→ **Your instructions**
If a line in the entries below contains "will", copy it.

→ **Saved data entries**
──────────────────────────────

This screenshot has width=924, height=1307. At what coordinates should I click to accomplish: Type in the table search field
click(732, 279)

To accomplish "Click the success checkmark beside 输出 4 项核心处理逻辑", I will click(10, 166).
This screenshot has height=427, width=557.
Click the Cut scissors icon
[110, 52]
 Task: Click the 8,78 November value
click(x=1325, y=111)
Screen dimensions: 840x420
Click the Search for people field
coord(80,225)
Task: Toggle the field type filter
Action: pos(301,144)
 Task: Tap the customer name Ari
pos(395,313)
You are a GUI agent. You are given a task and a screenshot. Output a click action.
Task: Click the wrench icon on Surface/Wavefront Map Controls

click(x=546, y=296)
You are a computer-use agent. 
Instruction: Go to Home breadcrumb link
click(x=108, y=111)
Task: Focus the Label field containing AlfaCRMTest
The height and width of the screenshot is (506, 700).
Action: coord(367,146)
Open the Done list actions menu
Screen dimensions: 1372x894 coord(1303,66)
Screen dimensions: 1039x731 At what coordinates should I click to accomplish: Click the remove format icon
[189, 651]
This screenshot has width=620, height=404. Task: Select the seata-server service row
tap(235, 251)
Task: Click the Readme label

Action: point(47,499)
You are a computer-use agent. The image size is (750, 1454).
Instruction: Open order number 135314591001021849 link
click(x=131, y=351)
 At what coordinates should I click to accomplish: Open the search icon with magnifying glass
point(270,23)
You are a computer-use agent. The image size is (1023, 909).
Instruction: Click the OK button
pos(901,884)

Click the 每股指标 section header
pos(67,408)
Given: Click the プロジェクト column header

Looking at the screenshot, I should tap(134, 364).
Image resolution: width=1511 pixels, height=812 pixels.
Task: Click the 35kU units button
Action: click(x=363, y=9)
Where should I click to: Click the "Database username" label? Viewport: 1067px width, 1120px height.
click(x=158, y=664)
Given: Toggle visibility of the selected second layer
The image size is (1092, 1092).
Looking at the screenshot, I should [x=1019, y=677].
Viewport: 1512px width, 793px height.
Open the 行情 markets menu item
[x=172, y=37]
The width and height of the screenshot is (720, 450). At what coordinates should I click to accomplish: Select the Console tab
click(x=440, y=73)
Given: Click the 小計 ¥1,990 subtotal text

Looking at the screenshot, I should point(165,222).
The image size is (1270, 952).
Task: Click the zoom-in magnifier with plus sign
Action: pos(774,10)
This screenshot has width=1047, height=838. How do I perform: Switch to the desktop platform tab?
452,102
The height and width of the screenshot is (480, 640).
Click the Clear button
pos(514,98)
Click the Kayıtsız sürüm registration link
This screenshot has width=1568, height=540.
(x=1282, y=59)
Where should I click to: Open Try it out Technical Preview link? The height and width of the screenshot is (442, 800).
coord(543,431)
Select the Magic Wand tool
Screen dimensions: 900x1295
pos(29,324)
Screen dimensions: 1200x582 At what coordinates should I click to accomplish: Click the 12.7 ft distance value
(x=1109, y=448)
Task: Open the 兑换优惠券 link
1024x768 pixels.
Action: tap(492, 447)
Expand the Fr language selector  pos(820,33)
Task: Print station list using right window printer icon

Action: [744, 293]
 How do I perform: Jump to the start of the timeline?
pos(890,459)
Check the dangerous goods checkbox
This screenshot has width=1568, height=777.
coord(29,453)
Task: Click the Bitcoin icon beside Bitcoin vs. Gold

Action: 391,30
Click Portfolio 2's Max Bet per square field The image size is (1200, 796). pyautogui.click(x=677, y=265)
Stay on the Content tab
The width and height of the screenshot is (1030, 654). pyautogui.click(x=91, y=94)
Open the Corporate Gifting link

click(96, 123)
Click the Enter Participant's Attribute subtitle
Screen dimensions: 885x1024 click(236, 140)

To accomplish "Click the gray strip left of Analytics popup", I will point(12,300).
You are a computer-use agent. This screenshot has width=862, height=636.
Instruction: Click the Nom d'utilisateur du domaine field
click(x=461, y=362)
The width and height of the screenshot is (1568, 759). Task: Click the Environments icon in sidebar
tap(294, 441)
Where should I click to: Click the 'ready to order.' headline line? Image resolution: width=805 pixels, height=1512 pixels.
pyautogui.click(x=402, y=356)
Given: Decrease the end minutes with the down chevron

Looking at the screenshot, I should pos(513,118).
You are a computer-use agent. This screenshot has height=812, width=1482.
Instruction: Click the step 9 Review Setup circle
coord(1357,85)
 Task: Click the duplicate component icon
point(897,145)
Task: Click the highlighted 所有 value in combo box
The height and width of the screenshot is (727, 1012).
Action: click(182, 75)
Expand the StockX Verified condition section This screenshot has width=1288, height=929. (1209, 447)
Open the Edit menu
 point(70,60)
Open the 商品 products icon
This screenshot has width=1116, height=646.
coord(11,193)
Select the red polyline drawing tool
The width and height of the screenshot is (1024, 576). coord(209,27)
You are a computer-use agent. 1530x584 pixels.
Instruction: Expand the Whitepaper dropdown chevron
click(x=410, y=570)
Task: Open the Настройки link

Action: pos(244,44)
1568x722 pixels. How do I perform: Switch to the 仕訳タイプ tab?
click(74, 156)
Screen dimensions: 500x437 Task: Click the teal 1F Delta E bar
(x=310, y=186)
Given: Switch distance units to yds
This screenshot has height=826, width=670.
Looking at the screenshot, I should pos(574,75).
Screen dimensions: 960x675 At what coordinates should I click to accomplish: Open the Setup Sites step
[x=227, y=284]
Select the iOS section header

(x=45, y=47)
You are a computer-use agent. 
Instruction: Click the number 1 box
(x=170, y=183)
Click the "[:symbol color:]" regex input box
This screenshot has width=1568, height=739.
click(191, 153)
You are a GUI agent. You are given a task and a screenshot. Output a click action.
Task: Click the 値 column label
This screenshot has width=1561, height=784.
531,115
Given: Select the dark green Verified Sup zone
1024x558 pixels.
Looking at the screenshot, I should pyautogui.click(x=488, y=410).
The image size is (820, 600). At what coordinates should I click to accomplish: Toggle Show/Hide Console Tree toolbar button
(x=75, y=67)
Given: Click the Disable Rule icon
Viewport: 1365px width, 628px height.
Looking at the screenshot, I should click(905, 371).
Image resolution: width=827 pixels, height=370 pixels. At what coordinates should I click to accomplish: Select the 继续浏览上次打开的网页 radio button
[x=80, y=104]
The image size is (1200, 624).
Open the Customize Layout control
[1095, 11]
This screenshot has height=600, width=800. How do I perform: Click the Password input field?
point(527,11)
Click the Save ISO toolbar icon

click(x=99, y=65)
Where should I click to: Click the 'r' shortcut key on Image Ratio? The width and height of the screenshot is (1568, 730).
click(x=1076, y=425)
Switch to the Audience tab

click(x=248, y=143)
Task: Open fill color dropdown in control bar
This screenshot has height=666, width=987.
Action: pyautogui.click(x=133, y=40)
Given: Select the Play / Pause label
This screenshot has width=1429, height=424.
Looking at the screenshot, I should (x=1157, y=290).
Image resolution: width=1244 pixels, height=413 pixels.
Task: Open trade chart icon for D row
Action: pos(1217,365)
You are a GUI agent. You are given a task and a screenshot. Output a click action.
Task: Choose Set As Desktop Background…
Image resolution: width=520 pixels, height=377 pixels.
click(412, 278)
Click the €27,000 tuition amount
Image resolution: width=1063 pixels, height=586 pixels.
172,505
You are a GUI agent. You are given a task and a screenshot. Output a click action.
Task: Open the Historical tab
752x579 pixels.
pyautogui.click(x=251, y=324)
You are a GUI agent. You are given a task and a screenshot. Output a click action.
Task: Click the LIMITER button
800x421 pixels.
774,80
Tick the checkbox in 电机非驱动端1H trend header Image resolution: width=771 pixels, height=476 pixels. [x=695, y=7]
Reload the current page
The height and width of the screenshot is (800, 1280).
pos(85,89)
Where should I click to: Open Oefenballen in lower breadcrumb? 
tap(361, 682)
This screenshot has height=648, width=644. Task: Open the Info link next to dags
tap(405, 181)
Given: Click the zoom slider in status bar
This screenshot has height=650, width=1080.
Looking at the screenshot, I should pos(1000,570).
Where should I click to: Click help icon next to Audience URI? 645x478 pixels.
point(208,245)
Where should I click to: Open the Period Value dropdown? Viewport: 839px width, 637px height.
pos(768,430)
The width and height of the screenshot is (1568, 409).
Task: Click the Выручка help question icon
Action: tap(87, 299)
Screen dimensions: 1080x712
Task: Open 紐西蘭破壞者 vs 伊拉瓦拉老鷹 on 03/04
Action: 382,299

──────────────────────────────

→ **Expected answer**
To accomplish "Click the success checkmark beside 输出 4 项核心处理逻辑", I will click(10, 166).
To accomplish "Click the gray strip left of Analytics popup", I will point(12,300).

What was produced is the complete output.